(Source information begins)

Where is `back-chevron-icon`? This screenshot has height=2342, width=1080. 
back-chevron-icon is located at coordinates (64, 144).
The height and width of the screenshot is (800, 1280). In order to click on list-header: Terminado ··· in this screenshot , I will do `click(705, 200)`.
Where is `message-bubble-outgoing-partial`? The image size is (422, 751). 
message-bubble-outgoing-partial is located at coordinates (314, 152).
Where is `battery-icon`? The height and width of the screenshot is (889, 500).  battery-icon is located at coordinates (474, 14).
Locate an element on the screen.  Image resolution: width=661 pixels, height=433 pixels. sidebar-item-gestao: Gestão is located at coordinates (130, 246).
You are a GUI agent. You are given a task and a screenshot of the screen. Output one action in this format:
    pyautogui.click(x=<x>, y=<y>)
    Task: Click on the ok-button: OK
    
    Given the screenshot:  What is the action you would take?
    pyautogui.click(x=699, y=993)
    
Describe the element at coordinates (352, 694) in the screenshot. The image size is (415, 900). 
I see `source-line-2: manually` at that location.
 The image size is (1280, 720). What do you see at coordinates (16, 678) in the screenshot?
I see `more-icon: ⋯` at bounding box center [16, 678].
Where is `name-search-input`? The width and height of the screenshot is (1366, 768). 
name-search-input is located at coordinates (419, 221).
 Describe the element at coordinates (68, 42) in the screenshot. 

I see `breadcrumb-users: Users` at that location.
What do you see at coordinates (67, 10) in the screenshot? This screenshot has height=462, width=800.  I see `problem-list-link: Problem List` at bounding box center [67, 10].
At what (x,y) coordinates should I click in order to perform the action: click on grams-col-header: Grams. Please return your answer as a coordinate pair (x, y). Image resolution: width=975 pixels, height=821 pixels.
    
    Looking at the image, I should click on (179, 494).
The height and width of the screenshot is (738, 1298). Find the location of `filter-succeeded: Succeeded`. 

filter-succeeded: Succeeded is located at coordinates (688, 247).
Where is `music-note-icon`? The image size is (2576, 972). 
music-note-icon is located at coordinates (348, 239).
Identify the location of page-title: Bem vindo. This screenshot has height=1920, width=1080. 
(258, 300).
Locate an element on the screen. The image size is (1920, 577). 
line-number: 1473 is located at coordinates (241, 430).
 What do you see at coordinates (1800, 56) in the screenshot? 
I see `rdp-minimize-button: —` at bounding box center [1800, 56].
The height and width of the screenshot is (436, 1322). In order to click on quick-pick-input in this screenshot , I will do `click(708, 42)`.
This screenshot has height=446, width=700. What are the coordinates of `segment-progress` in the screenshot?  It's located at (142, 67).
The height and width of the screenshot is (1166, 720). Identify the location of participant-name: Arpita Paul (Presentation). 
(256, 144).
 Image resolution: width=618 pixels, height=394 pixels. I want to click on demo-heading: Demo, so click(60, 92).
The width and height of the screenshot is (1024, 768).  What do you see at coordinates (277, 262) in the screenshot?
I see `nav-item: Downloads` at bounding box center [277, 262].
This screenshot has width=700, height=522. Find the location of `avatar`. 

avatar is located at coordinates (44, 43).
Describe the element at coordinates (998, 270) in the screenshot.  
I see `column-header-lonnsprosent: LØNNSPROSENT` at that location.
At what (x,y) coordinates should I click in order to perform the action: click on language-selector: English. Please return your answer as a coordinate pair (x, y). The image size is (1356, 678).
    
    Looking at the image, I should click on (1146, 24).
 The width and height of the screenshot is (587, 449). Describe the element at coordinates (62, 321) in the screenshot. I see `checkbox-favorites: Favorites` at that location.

(Source information ends)

Work to be completed
Transcribe all of the items above verbatim, line for line.

Response area
Where is `back-chevron-icon`? This screenshot has height=2342, width=1080. 
back-chevron-icon is located at coordinates (64, 144).
The height and width of the screenshot is (800, 1280). In order to click on list-header: Terminado ··· in this screenshot , I will do `click(705, 200)`.
Where is `message-bubble-outgoing-partial`? The image size is (422, 751). 
message-bubble-outgoing-partial is located at coordinates (314, 152).
Where is `battery-icon`? The height and width of the screenshot is (889, 500).  battery-icon is located at coordinates (474, 14).
Locate an element on the screen.  Image resolution: width=661 pixels, height=433 pixels. sidebar-item-gestao: Gestão is located at coordinates (130, 246).
You are a GUI agent. You are given a task and a screenshot of the screen. Output one action in this format:
    pyautogui.click(x=<x>, y=<y>)
    Task: Click on the ok-button: OK
    
    Given the screenshot:  What is the action you would take?
    pyautogui.click(x=699, y=993)
    
Describe the element at coordinates (352, 694) in the screenshot. The image size is (415, 900). 
I see `source-line-2: manually` at that location.
 The image size is (1280, 720). What do you see at coordinates (16, 678) in the screenshot?
I see `more-icon: ⋯` at bounding box center [16, 678].
Where is `name-search-input`? The width and height of the screenshot is (1366, 768). 
name-search-input is located at coordinates (419, 221).
 Describe the element at coordinates (68, 42) in the screenshot. 

I see `breadcrumb-users: Users` at that location.
What do you see at coordinates (67, 10) in the screenshot? This screenshot has height=462, width=800.  I see `problem-list-link: Problem List` at bounding box center [67, 10].
At what (x,y) coordinates should I click in order to perform the action: click on grams-col-header: Grams. Please return your answer as a coordinate pair (x, y). Image resolution: width=975 pixels, height=821 pixels.
    
    Looking at the image, I should click on (179, 494).
The height and width of the screenshot is (738, 1298). Find the location of `filter-succeeded: Succeeded`. 

filter-succeeded: Succeeded is located at coordinates (688, 247).
Where is `music-note-icon`? The image size is (2576, 972). 
music-note-icon is located at coordinates (348, 239).
Identify the location of page-title: Bem vindo. This screenshot has height=1920, width=1080. 
(258, 300).
Locate an element on the screen. The image size is (1920, 577). 
line-number: 1473 is located at coordinates (241, 430).
 What do you see at coordinates (1800, 56) in the screenshot? 
I see `rdp-minimize-button: —` at bounding box center [1800, 56].
The height and width of the screenshot is (436, 1322). In order to click on quick-pick-input in this screenshot , I will do `click(708, 42)`.
This screenshot has height=446, width=700. What are the coordinates of `segment-progress` in the screenshot?  It's located at (142, 67).
The height and width of the screenshot is (1166, 720). Identify the location of participant-name: Arpita Paul (Presentation). 
(256, 144).
 Image resolution: width=618 pixels, height=394 pixels. I want to click on demo-heading: Demo, so click(60, 92).
The width and height of the screenshot is (1024, 768).  What do you see at coordinates (277, 262) in the screenshot?
I see `nav-item: Downloads` at bounding box center [277, 262].
This screenshot has width=700, height=522. Find the location of `avatar`. 

avatar is located at coordinates (44, 43).
Describe the element at coordinates (998, 270) in the screenshot.  
I see `column-header-lonnsprosent: LØNNSPROSENT` at that location.
At what (x,y) coordinates should I click in order to perform the action: click on language-selector: English. Please return your answer as a coordinate pair (x, y). The image size is (1356, 678).
    
    Looking at the image, I should click on (1146, 24).
 The width and height of the screenshot is (587, 449). Describe the element at coordinates (62, 321) in the screenshot. I see `checkbox-favorites: Favorites` at that location.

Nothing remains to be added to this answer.